Beautiful Nightmare

Beautiful Nightmare
Baby redwood at the Natura Institute, a program of Commonweal

The sky is blue and the usual coastal fog was not present. The temperature at 52 degrees is going to change up later by more than 15 degrees fahrenheit. Today is Sunday.

The words, "beautiful nightmare" were spoken as we found ourselves lost late at night after 10 hours driving from southern California to northern California a few days back. We laughed at the time, realizing that beautiful nightmares are everywhere and they are truly beautiful and often unwanted, but important to experience – we have a lot of them these days.

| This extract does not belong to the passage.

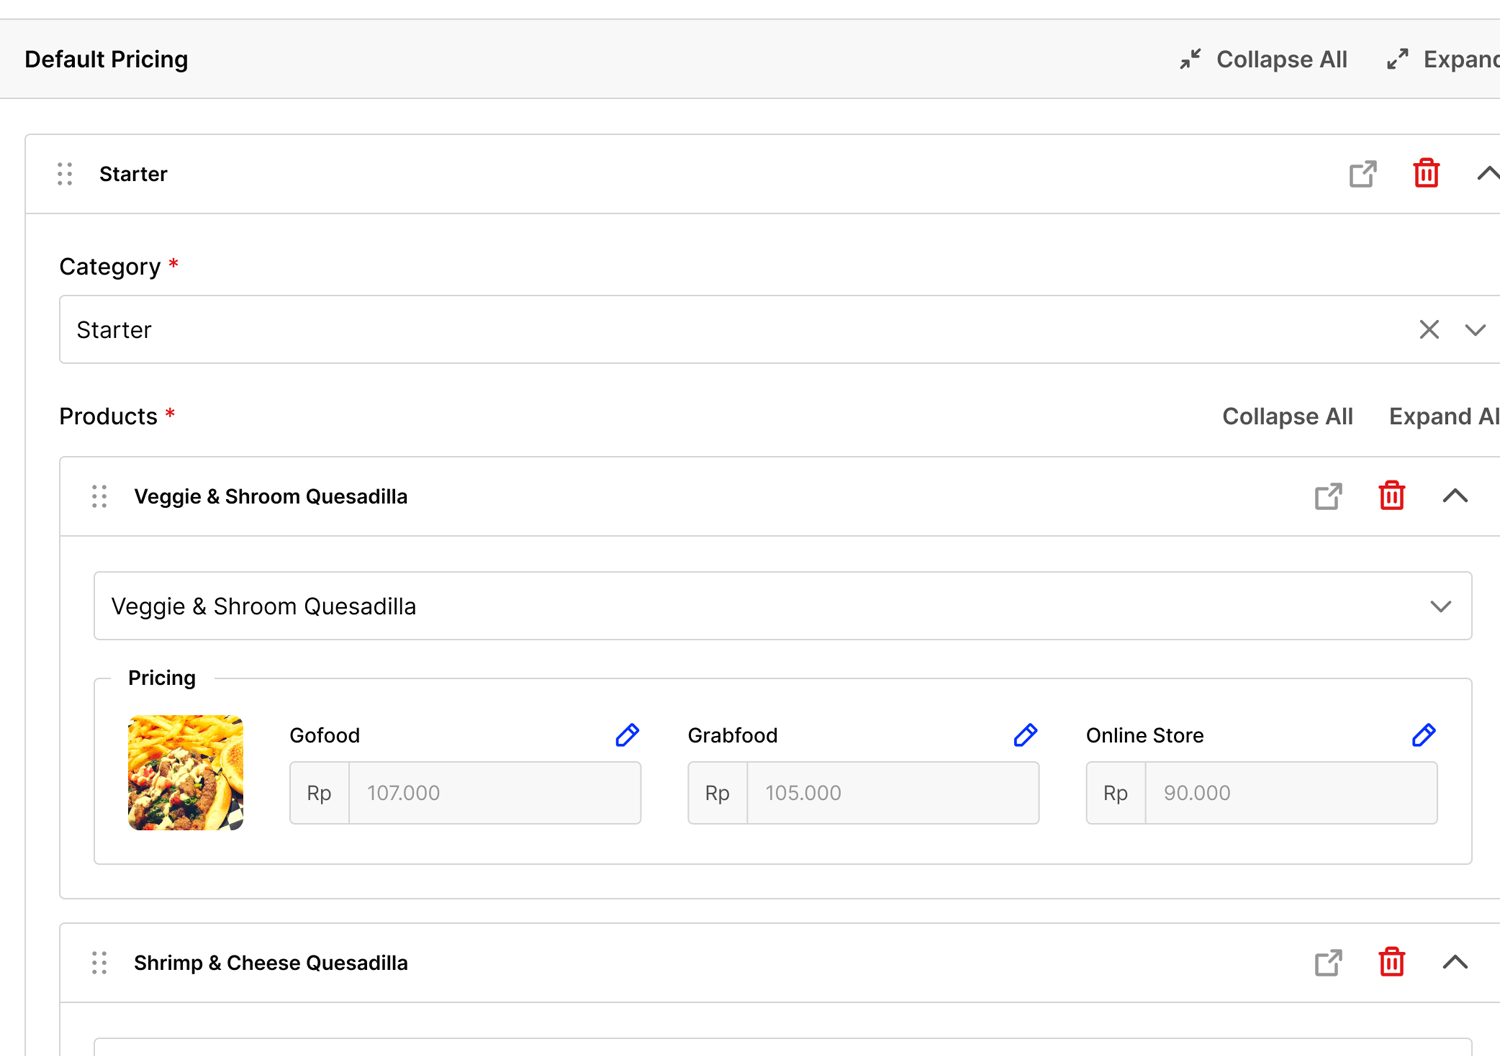Open Shrimp & Cheese Quesadilla external link

click(x=1328, y=962)
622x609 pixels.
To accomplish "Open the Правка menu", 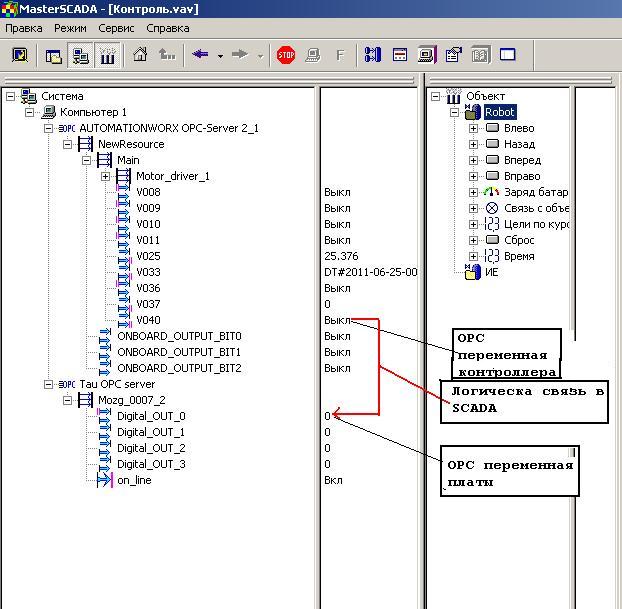I will (x=24, y=28).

Facing the Pacific and sitting on the headlands at Pt Reyes National Park, we are on the other side of the nightmare and have entered a dream. Today, one can experience an extraordinary coming together of weather, animals, blooms, and silence (except for the winds). Hard to believe that all of this may one day disappear becuase of the waste and insensitivity of how humans occupy land and nature. The "being one with" really shows up here.

In the medicine garden at Commonweal, you can feel the way in which human touch works with what nature brings and the effect is unbelievable beauty and communication without words. The Natura Institute (second generation of stewards after the RDI -regenerative design institute) took on the task of stewardship to keep up the work that started two decades ago). RDI and Natura found a way to bring back land that was fallow and under-nourished. Humans with deep sensitivity and care, tended to the wounded land and created a kind of energy that one can feel even before you enter the gates of the garden. People have been known to go into tears even before passing through the medicine garden's gates.

The redwood trees that sit on the land are only 46 years old, yet the energy they produce - as we breathe in what they breathe out, and the shade they provide when cancer patients are brought there to rest under their boughs, and the fact of their deep-rooted transmission between one another - can actually be felt (IF you can go into deep silence and slow your breath so it matches the rhythm of the redwoods). Cancer patients have been coming to the garden for years now. And the healing that takes place is not necessarily the removal of the condition; but it is in bringing peace to the one who lives with cancer - and may die from it. Peace is what is delivered and remains in the memory banks – or so people have said.

Getting here a few days ago - another beautiful nightmare. We were lost and it was after 10 p.m. We circled and circled because there are no street lights here. There is no GPS service. The numbers on the houses can be found posted on a tree, hanging on a gate, or painted on a rock. Oh - and most interestingly, the street takes hard right turn so a city person might make the mistake of thinking that the street name changes. We learned it doesn't. People here don't pay attention to having house number in sequence or making the street name change because of small things like a right or left turn. Shameful as it was, we had to knock on a couple doors and drive down a few dark driveways to disturb neighbors to ask for direcitons to a specific address. A beautiful nightmare because we were lost, people were kind, directions were poetic ("make a left and where the road really dips, look for a gate, and take the dirt road all the way past the pond on the left..." etc. etc. etc.")

Long essay today; feeling blessed and grateful to a friend who made this beautiful nightmare a very special dream on this day.